■ YOUR INSTRUCTIONS
Extract and reproduce verbatim everything in the records from the line containing "Task: Select Neue Textdatei from menu" down to the line containing "This screenshot has height=1568, width=724.", both lines included. Omit the pictures.

┄┄┄┄┄┄┄┄┄┄

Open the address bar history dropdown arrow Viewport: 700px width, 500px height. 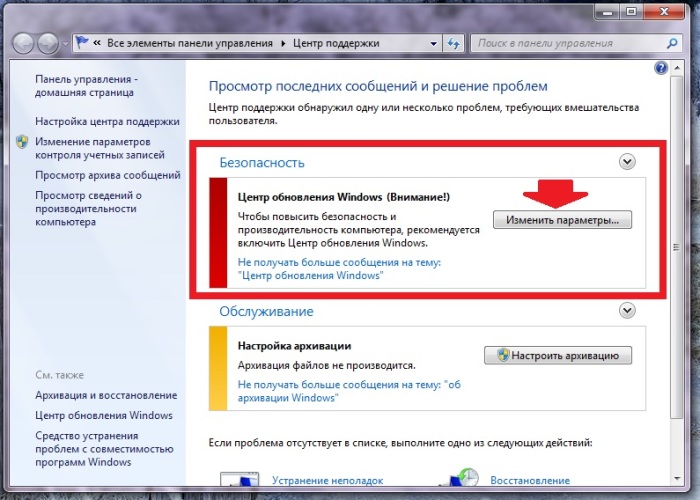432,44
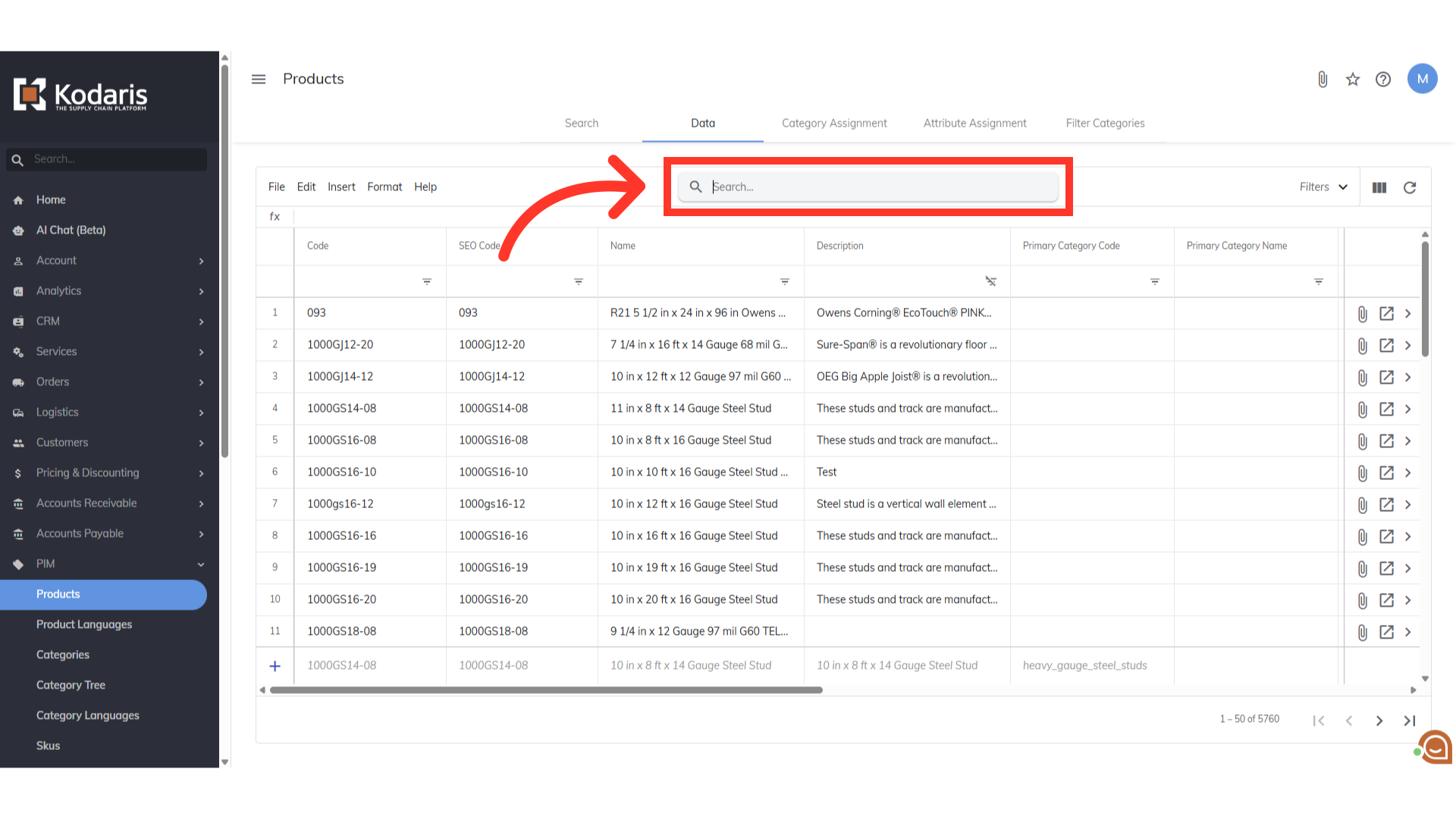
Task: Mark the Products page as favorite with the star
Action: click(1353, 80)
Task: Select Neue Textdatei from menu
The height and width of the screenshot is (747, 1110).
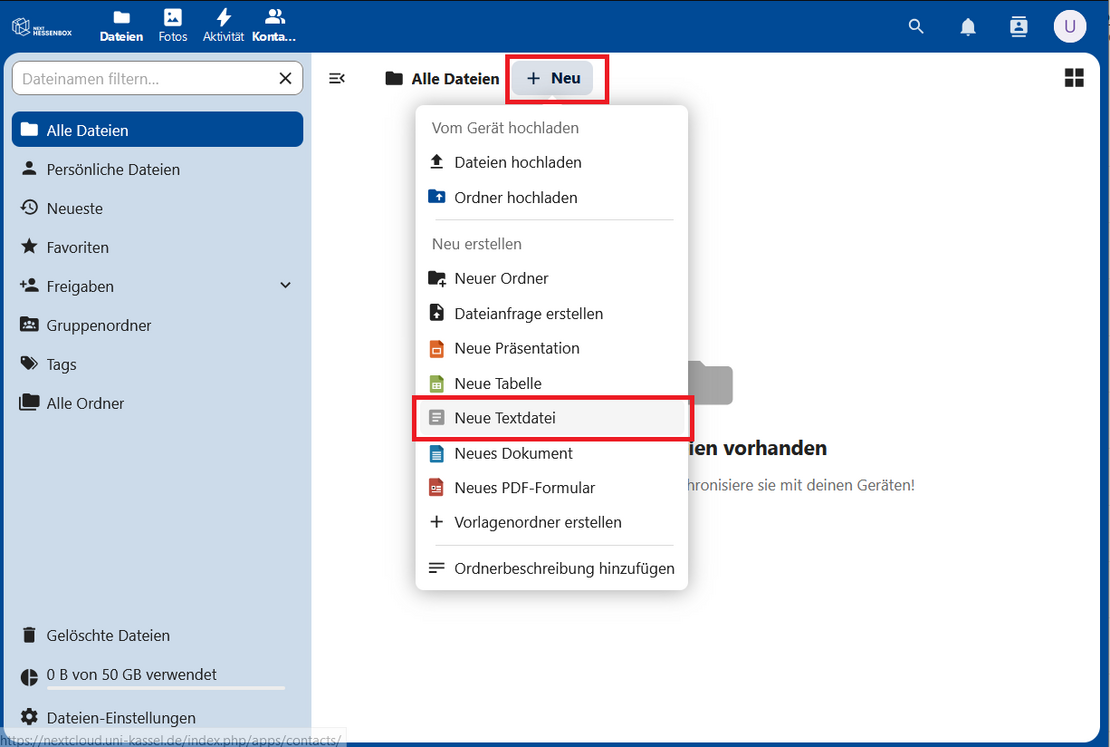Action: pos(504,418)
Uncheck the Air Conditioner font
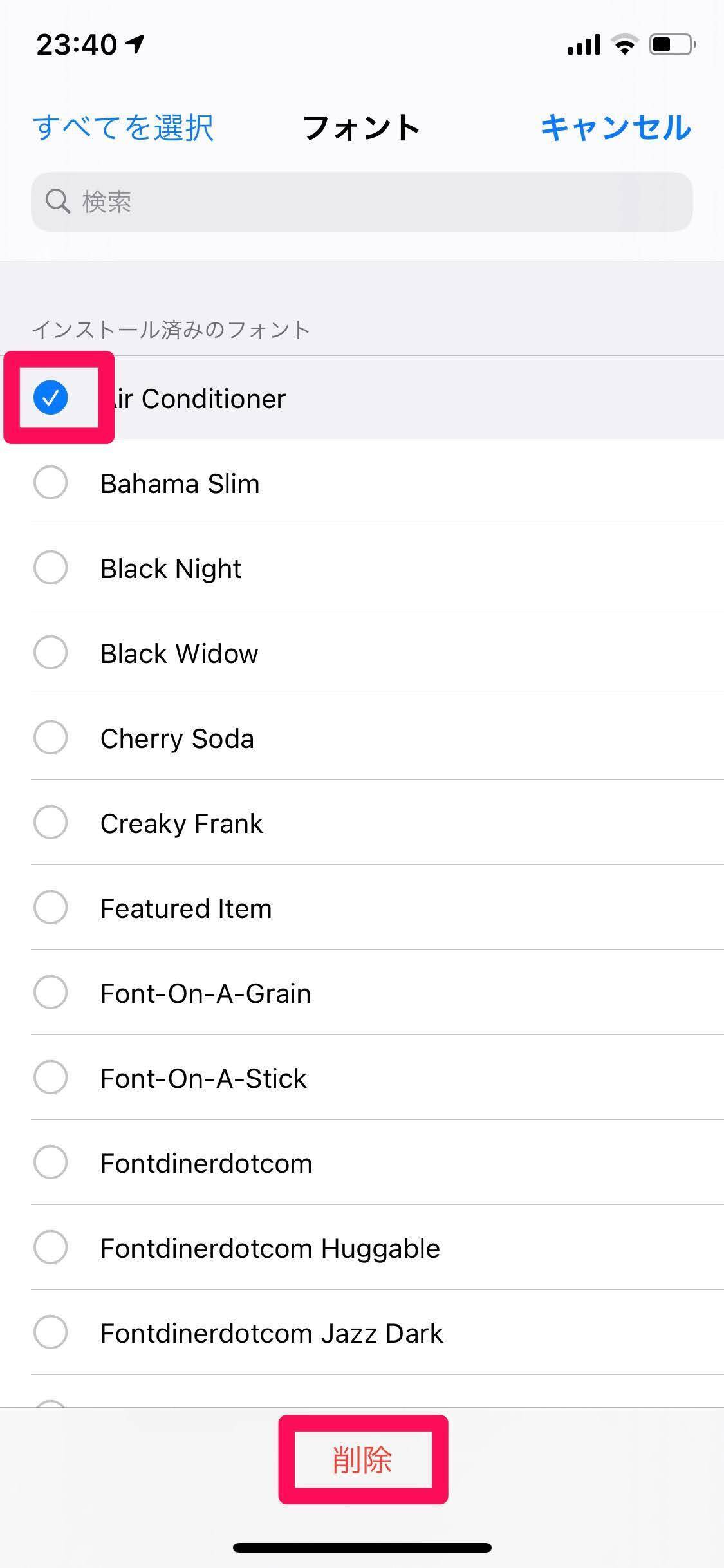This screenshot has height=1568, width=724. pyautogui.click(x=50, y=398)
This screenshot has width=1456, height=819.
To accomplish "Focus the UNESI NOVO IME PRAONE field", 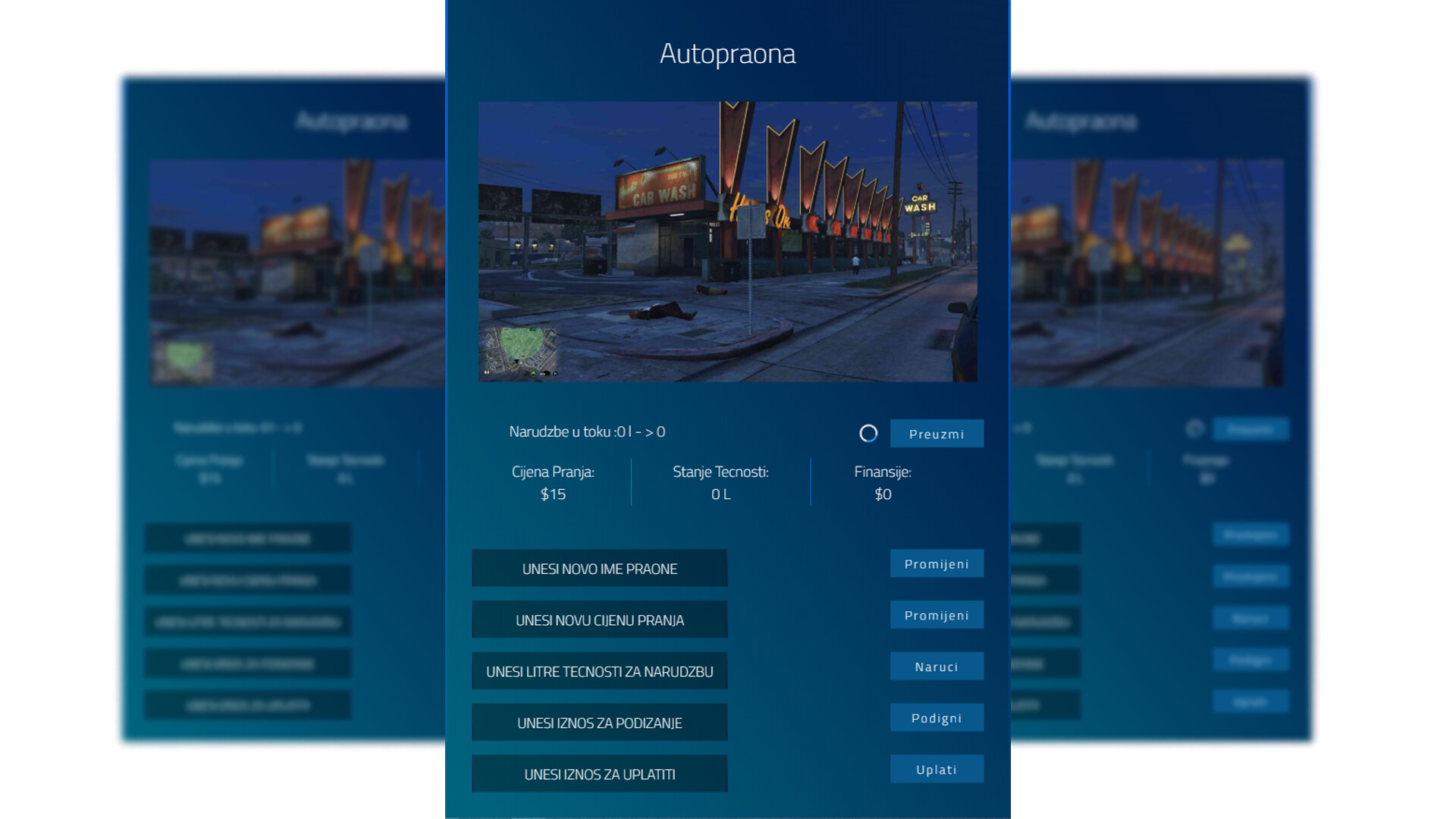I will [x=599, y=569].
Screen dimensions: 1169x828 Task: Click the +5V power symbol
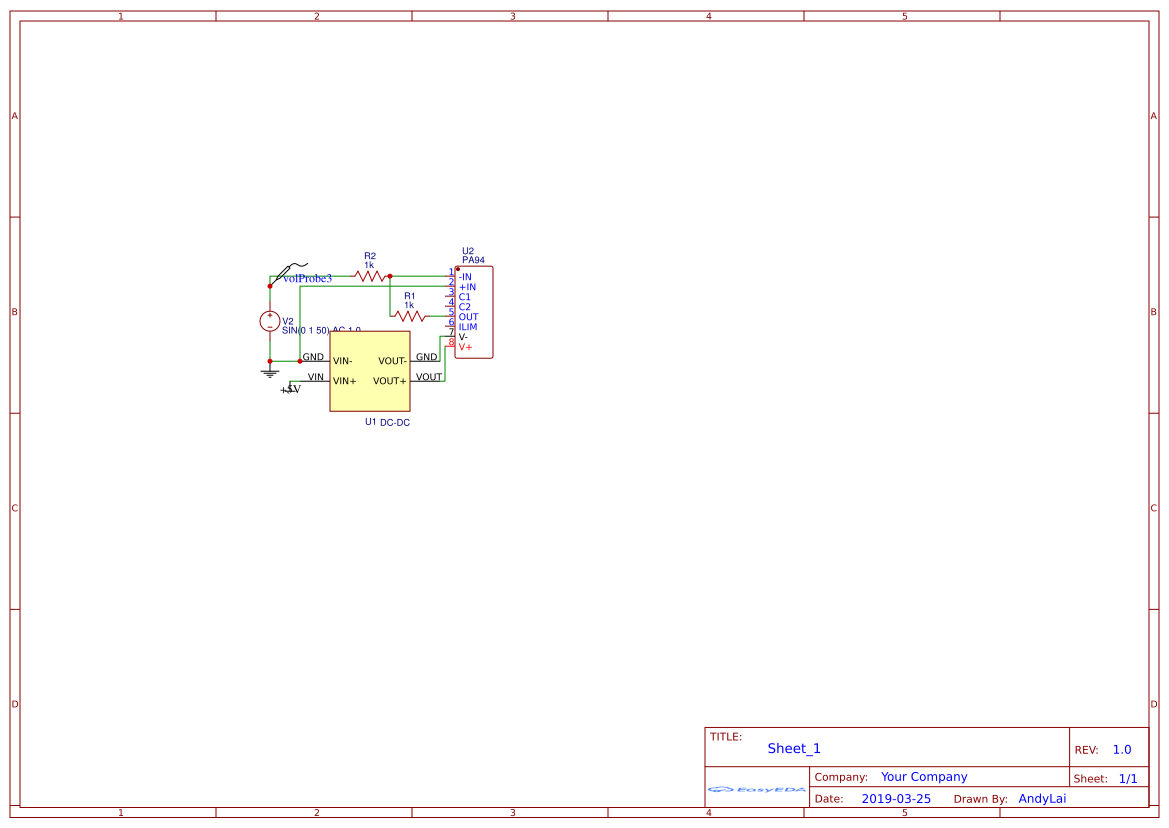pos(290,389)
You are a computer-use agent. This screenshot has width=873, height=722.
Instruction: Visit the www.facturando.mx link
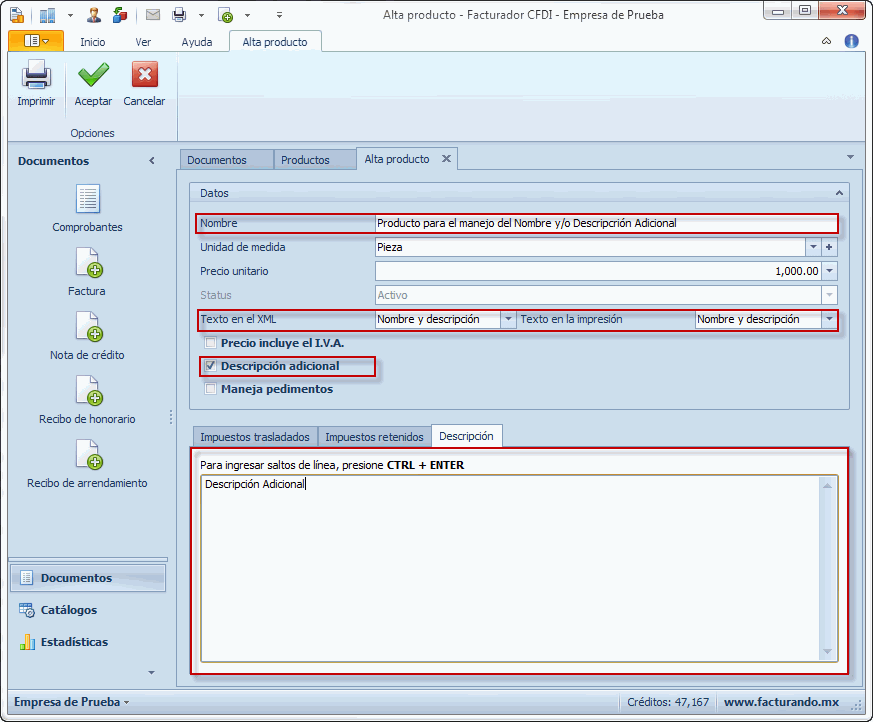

┄┄┄┄┄┄┄┄┄┄

■ RESULT
Task: Select Neue Textdatei from menu
The height and width of the screenshot is (747, 1110).
Action: pos(504,418)
Uncheck the Air Conditioner font
This screenshot has height=1568, width=724. pyautogui.click(x=50, y=398)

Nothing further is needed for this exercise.